• Passage shown
.....

Fwd: links in db and pagerank calculation

Previous Topic Next Topic
 
classic Classic list List threaded Threaded
1 message Options
Reply | Threaded
Open this post in threaded view
|

Fwd: links in db and pagerank calculation

orkunt.sabuncu
Hi,

I found a setting that solves my first problem. Setting
db.ignore.internal.links to false will generate all the links in a web site.

Still I couldn't find any clue about the second one. Why nutch page anaysis
module compute contributionForOutlinkers? There is nothing like this in the
usual PageRank algorithm. Any idea about this? I am forwading the first mail
sent to nutch-user.

Thanks in advance,
-orkunt.

----------  Forwarded Message  ----------

Subject: links in db and pagerank calculation
Date: Monday 11 July 2005 11:17
From: Orkunt Sabuncu <[hidden email]>
To: [hidden email]

Hi,

Let's say we have a site with diamond like link structure. There are 4 pages
 r (root), 1, 2, and 3. r has outlinks to 1 and 2; and both 1 and 2 have
 outlinks to 3. When we crawl this site, the links in webdb ignores the link
 from 2 to 3. At the end there are only 3 links in db. 2 from r pointing to 1
 and 2; one from 1 to 3.

This will surely effects PageRank calculations. Is this a bug or am i
considering something wrong?

Also, in the link analysis module (DistributedAnalysisTool.java) there are
some extra score contributions named contributionForOutlinkers. This
contribution considers the links to pages which have also links to other
pages. I couldn't find references to this way of calculating pagerank in the
literature. Basic pagerank calculation considers only the outlinks. Nutch's
way of calculation will find different scores from the basic Pagerank
calculation. So, what's the use of contribution for outlinkers? Do you have
any idea or references that explains this?

I am using Nutch-0.6

Thanks,
-orkunt.

-------------------------------------------------------

.....

• What you need to do
Return, word for word, the stretch of the Nutch PageRank post from "This will surely" through "that explains this?".

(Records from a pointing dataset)
.....

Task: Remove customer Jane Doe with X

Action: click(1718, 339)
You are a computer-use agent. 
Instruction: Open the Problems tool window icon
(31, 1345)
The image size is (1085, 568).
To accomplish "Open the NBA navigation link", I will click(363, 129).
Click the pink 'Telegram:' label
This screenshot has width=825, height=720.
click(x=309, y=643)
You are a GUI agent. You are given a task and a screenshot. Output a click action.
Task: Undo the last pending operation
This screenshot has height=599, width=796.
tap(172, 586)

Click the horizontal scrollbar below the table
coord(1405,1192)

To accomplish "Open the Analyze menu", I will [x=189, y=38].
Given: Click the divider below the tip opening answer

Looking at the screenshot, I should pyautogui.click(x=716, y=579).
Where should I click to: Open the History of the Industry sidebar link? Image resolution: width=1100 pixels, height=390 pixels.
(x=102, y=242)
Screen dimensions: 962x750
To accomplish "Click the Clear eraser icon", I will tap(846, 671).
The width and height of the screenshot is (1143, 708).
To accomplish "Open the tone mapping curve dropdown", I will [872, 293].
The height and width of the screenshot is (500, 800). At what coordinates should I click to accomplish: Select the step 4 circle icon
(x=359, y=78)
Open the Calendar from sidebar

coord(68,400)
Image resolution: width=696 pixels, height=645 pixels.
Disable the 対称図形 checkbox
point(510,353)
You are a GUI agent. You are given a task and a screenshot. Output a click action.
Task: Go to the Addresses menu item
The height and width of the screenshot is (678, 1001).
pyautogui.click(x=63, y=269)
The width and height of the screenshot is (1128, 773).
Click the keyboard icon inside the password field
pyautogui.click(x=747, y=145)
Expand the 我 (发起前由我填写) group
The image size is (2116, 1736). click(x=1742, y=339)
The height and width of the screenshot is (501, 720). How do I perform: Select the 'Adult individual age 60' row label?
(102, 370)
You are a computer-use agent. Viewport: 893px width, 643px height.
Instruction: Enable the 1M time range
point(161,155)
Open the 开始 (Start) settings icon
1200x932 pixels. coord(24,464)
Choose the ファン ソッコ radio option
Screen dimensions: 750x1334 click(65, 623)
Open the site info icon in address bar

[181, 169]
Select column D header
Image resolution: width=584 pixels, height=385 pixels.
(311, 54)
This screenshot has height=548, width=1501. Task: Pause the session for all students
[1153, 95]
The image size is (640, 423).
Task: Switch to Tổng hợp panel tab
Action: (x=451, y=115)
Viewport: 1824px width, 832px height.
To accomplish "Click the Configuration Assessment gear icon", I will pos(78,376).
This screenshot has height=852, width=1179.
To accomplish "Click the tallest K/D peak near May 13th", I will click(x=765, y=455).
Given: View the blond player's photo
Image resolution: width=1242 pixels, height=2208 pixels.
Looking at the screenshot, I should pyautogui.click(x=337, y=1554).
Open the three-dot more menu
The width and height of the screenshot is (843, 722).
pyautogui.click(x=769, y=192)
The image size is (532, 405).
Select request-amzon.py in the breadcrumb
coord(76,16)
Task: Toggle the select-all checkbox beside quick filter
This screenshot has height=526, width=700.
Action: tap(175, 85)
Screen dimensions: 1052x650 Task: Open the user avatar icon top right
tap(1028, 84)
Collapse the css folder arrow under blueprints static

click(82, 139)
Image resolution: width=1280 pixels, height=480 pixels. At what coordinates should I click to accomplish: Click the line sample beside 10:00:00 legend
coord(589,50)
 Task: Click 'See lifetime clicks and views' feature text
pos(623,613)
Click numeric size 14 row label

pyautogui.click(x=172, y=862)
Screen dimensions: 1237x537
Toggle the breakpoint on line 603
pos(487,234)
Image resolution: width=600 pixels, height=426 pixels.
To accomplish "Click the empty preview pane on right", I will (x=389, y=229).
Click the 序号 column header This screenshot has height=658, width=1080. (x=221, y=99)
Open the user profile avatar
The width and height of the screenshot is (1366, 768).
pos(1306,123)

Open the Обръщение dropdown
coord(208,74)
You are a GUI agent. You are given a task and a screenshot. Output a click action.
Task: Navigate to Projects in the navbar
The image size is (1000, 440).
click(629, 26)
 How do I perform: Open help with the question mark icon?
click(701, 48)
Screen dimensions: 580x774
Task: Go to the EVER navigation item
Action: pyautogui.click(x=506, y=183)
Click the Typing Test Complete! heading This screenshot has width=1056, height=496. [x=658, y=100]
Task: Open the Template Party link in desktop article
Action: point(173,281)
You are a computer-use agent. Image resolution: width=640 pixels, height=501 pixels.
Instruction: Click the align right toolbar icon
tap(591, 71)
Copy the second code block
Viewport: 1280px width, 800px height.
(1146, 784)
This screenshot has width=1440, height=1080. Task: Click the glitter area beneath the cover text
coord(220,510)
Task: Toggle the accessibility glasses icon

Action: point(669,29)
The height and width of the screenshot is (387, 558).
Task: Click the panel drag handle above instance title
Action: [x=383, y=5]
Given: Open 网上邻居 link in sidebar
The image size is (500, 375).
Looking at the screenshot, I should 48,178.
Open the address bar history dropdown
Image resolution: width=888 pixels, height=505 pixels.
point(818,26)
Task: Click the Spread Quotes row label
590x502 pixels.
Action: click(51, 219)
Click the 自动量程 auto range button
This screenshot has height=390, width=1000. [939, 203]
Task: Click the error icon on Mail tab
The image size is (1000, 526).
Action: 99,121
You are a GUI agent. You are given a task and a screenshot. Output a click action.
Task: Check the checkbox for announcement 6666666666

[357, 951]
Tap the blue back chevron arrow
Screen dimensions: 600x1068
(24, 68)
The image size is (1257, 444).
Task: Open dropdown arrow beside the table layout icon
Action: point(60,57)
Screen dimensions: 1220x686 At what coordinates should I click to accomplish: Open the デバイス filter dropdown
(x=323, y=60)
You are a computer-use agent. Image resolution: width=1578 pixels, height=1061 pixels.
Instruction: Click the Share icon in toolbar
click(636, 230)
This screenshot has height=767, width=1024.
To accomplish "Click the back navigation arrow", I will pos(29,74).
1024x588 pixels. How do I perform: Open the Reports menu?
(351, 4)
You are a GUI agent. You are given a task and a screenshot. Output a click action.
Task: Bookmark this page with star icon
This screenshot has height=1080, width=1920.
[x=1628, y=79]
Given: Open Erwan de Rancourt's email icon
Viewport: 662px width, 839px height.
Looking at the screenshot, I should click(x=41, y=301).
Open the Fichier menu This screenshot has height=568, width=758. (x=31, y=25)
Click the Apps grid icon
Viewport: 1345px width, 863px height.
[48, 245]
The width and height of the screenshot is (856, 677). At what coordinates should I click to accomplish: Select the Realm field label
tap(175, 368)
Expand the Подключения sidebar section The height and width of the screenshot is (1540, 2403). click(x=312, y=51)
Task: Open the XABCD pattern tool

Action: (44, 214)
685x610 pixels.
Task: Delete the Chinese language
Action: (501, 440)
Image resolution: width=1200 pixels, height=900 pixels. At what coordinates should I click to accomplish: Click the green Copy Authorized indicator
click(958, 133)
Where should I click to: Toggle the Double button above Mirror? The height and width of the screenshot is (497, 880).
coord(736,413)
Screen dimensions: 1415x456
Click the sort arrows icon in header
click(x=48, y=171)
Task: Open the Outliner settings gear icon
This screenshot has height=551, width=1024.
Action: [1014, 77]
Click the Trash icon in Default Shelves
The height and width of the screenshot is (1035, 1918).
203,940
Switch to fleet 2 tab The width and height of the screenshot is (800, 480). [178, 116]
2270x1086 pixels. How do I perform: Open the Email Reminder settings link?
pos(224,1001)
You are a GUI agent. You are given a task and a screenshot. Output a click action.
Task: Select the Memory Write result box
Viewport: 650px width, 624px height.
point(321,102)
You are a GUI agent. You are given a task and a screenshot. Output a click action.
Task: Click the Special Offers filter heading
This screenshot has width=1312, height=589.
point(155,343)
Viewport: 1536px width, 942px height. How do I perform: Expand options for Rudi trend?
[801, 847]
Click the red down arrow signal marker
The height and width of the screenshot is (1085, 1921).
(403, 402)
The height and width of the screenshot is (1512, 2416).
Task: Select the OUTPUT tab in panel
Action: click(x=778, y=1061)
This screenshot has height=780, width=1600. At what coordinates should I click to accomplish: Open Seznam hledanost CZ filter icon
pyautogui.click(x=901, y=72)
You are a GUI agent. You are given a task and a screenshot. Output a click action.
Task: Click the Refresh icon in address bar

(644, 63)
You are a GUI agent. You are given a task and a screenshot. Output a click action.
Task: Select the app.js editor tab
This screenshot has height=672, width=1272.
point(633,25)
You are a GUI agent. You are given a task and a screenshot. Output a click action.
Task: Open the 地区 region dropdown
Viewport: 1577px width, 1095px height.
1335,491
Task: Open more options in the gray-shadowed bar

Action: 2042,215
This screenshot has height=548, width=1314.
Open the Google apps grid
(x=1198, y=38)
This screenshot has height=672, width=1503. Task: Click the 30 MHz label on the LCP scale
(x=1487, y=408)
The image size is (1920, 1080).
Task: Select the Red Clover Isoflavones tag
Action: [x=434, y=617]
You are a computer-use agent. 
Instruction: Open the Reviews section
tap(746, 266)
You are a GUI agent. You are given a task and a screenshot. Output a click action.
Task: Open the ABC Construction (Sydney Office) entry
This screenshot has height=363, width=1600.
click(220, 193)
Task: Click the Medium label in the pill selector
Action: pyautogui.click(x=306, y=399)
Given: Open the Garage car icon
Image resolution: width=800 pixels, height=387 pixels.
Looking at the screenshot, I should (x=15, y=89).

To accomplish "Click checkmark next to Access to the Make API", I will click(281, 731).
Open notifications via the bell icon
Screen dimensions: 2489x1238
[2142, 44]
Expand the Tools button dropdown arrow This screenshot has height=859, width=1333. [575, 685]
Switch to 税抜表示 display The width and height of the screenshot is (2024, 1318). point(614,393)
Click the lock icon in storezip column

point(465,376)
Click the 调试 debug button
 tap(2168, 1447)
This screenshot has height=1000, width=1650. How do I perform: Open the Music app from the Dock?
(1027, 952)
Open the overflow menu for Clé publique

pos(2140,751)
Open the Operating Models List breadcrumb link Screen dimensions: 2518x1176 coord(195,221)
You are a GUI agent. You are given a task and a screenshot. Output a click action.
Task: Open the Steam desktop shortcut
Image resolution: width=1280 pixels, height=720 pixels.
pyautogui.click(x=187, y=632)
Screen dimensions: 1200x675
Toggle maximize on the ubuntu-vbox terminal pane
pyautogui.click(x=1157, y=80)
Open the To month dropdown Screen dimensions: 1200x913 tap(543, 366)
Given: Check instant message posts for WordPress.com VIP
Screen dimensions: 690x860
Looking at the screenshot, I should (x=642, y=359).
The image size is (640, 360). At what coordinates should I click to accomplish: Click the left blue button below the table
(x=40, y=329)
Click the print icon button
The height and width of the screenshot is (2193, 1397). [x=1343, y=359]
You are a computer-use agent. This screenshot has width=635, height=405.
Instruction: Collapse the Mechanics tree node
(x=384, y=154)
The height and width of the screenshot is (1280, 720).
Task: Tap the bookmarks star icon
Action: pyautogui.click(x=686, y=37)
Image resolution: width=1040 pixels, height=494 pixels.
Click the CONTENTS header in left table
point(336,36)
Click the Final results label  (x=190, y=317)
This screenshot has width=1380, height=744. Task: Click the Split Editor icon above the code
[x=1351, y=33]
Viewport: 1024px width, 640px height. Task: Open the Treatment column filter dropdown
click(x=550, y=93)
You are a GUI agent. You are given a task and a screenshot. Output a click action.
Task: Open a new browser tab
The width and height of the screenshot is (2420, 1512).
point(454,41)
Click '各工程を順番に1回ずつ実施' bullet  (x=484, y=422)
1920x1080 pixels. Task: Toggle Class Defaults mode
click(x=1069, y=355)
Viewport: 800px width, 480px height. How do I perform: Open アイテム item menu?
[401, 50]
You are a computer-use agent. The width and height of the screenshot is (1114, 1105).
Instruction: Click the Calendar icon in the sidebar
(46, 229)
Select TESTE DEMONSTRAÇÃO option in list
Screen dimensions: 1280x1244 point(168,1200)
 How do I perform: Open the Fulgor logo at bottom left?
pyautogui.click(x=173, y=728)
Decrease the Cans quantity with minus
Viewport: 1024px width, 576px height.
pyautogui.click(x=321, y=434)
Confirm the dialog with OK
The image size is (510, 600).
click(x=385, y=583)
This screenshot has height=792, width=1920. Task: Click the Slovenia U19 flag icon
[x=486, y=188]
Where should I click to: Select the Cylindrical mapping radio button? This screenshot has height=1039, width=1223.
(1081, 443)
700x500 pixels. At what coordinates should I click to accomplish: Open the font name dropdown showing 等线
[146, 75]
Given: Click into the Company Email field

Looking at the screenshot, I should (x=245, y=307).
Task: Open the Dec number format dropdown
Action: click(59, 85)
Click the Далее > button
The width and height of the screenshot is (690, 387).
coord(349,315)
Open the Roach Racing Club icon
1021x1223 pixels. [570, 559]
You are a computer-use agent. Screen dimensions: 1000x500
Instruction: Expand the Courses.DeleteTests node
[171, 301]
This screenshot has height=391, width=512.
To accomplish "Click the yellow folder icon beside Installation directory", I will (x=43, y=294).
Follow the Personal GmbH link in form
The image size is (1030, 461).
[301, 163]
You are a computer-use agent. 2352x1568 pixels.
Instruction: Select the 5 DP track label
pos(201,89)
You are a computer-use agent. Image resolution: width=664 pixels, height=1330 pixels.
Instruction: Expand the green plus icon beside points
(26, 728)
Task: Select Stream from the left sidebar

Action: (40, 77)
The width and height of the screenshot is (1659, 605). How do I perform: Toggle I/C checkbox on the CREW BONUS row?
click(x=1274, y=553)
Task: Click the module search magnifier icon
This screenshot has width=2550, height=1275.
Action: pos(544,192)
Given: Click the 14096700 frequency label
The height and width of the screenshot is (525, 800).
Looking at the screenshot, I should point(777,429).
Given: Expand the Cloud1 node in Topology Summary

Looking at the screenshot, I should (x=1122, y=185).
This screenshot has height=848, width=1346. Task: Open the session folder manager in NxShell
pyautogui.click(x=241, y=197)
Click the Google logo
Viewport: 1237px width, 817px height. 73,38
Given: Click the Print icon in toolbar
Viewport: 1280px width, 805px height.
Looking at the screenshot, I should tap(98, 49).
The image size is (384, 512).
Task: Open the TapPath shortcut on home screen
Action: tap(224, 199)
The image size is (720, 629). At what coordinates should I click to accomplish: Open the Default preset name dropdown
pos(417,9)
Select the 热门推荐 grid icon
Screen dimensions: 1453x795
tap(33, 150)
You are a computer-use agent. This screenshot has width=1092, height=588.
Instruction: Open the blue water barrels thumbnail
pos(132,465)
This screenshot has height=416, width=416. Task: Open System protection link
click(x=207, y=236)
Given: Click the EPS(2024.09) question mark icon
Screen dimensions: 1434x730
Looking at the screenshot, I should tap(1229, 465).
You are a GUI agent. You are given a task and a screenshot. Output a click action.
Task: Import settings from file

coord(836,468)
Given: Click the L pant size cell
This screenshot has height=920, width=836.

.....

• Full output
This will surely effects PageRank calculations. Is this a bug or am i
considering something wrong?

Also, in the link analysis module (DistributedAnalysisTool.java) there are
some extra score contributions named contributionForOutlinkers. This
contribution considers the links to pages which have also links to other
pages. I couldn't find references to this way of calculating pagerank in the
literature. Basic pagerank calculation considers only the outlinks. Nutch's
way of calculation will find different scores from the basic Pagerank
calculation. So, what's the use of contribution for outlinkers? Do you have
any idea or references that explains this?